[Start of Attachment]

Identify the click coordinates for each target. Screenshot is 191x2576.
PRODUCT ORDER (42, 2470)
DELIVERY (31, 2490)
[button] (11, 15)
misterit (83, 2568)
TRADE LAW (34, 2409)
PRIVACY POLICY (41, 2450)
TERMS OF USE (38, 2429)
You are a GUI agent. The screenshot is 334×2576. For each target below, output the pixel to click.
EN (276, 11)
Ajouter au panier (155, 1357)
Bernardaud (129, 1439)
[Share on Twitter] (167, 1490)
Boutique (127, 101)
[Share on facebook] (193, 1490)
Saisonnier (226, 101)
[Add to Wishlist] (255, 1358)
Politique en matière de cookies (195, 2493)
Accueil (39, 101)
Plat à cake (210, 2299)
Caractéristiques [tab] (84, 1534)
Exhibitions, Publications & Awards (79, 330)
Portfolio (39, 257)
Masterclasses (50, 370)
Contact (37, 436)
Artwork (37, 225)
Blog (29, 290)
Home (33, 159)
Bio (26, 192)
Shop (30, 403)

[End of Attachment]
[Start of Attachment]

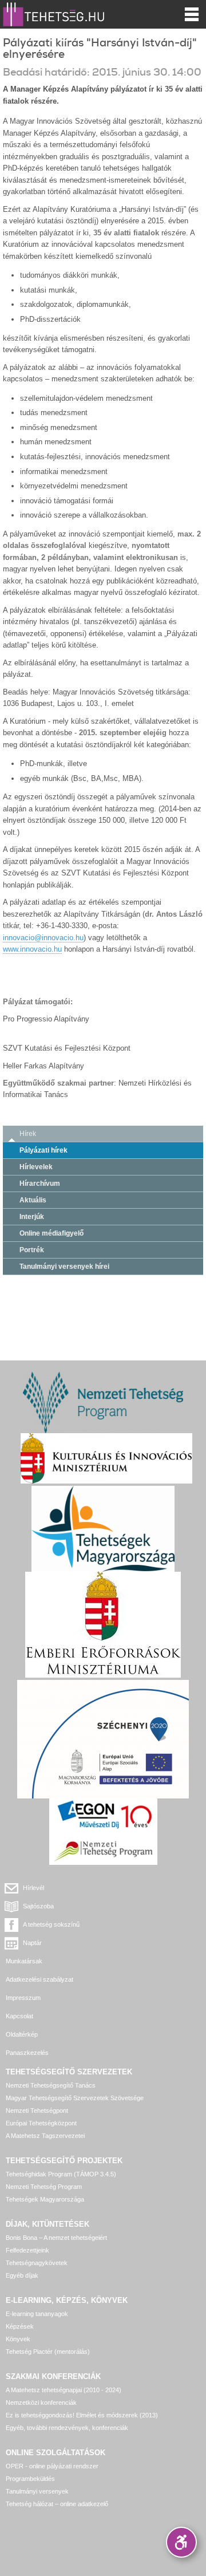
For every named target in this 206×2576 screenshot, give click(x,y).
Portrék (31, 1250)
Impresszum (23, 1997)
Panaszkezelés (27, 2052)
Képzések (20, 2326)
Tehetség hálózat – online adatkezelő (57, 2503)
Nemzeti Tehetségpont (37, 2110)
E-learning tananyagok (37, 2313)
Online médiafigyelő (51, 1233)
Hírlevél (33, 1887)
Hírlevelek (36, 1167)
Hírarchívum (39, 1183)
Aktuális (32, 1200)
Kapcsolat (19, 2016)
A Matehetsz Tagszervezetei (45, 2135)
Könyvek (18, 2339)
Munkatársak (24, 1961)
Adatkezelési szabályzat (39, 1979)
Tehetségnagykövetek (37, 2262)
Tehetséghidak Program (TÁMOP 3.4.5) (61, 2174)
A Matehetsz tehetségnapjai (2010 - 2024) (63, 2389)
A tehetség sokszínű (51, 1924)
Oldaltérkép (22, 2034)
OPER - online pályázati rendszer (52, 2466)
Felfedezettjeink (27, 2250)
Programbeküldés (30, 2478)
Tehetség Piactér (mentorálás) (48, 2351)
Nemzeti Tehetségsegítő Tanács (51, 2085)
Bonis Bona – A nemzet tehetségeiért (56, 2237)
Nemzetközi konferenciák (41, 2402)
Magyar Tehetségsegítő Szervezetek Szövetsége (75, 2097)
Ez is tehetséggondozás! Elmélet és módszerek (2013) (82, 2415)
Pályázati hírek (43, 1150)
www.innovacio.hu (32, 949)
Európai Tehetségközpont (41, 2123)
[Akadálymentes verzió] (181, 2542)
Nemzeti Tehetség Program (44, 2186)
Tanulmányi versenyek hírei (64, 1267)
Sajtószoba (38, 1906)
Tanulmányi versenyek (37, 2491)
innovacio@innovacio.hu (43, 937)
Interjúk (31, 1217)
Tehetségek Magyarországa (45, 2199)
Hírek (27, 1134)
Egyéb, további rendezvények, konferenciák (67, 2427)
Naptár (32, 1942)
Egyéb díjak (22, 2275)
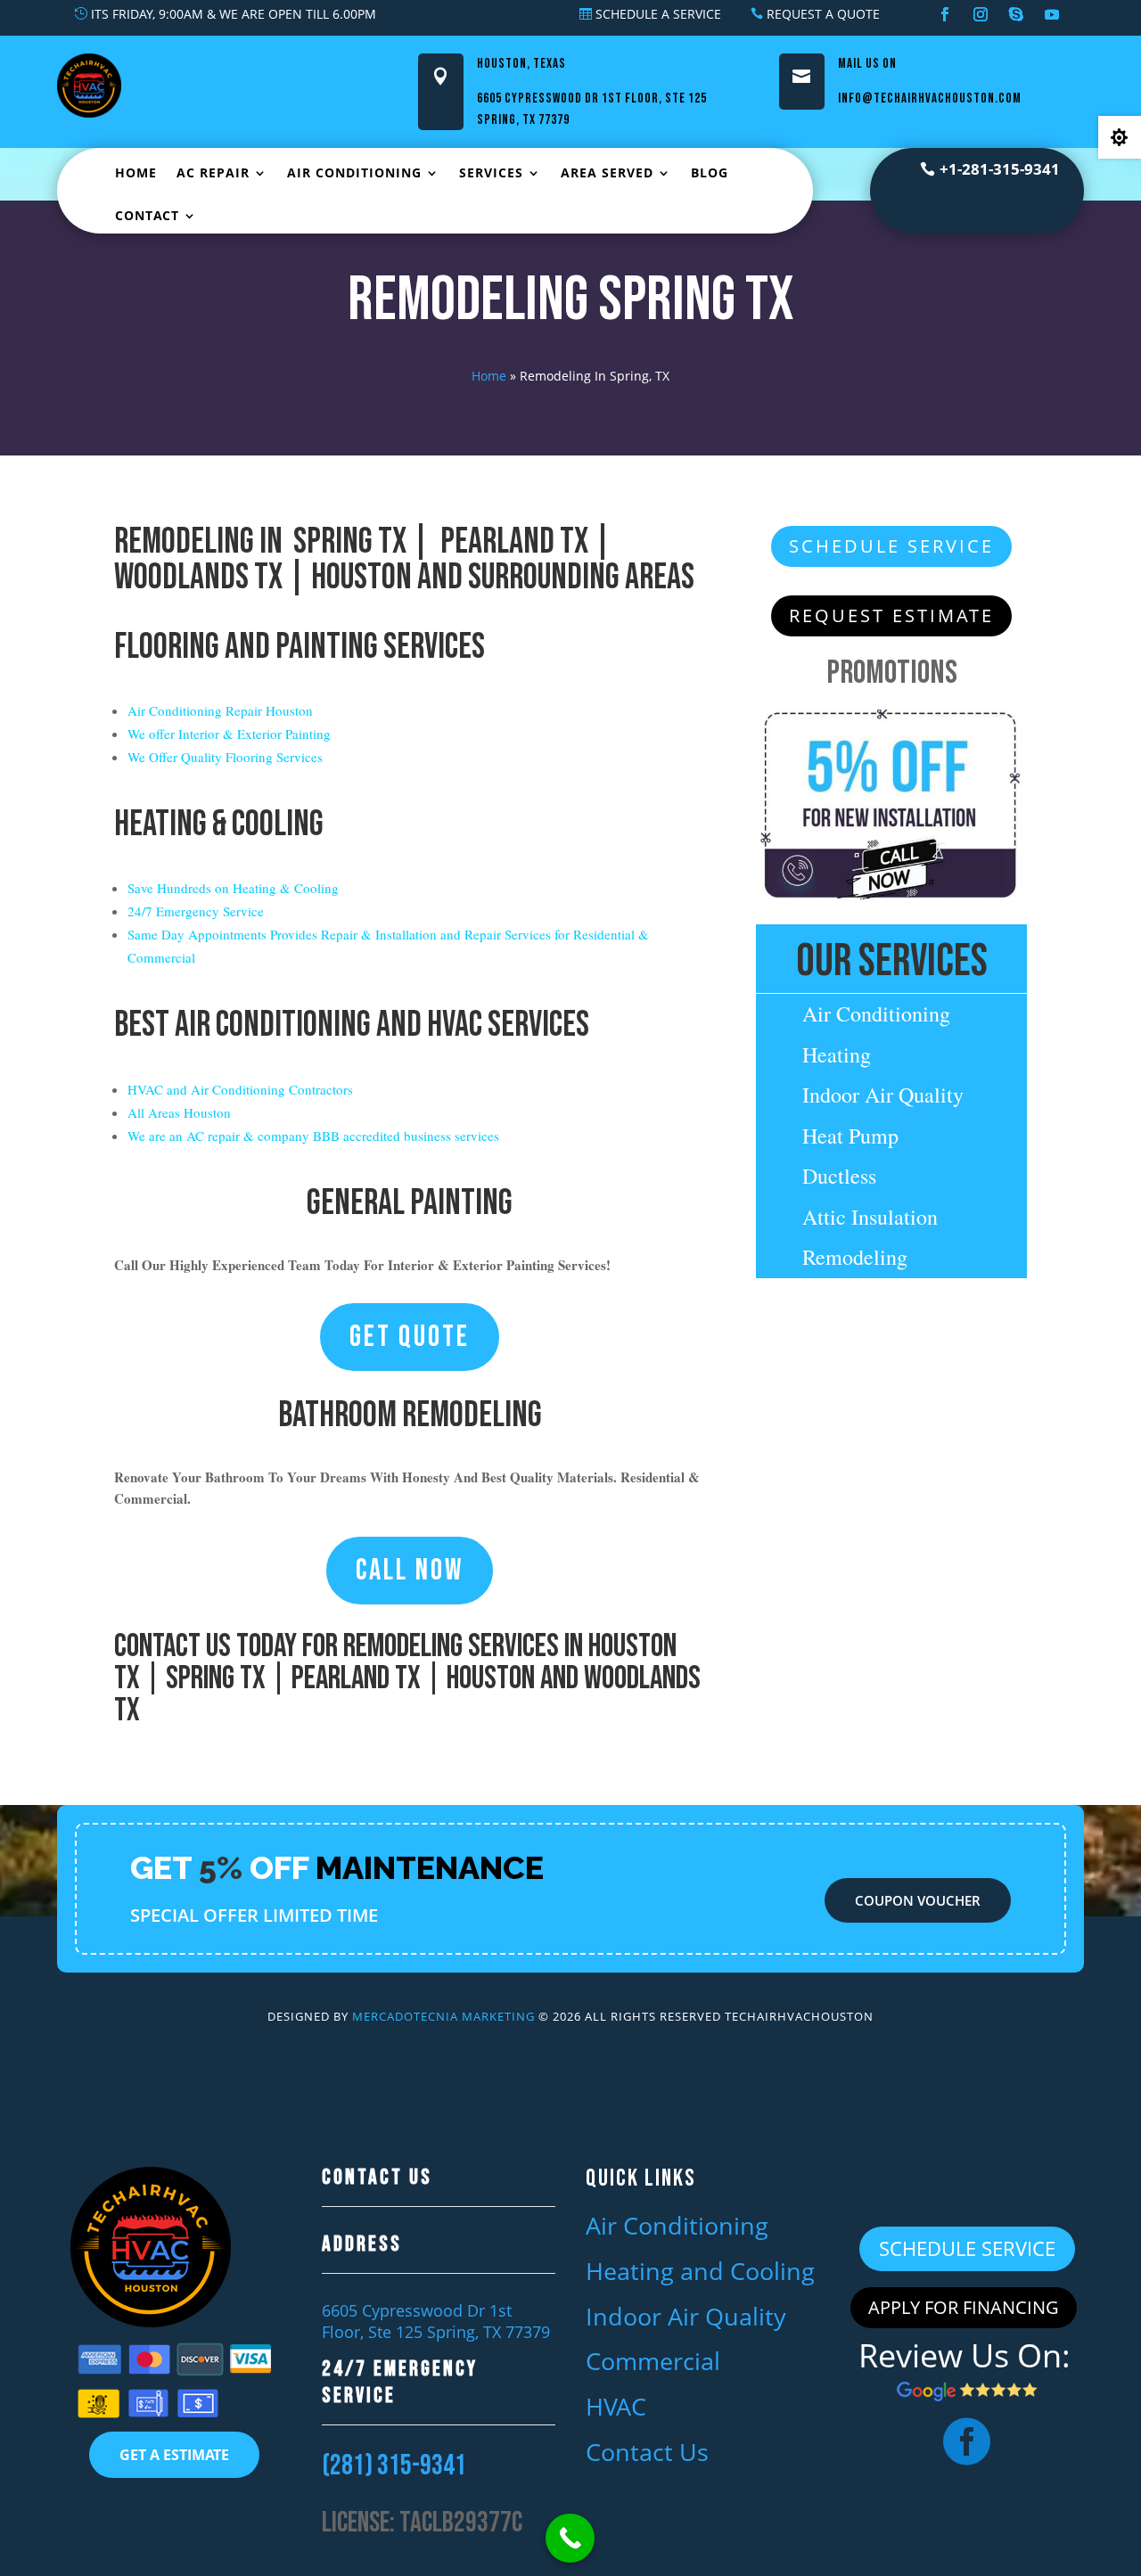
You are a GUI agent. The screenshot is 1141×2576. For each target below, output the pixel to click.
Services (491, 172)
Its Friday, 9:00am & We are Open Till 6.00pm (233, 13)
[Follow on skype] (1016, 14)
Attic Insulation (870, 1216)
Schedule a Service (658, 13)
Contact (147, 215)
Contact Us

[End of Attachment]

Work required:
Please count up the lines in the listing above holding the string "agent", and say the number with nothing else.

Output of the exercise:
2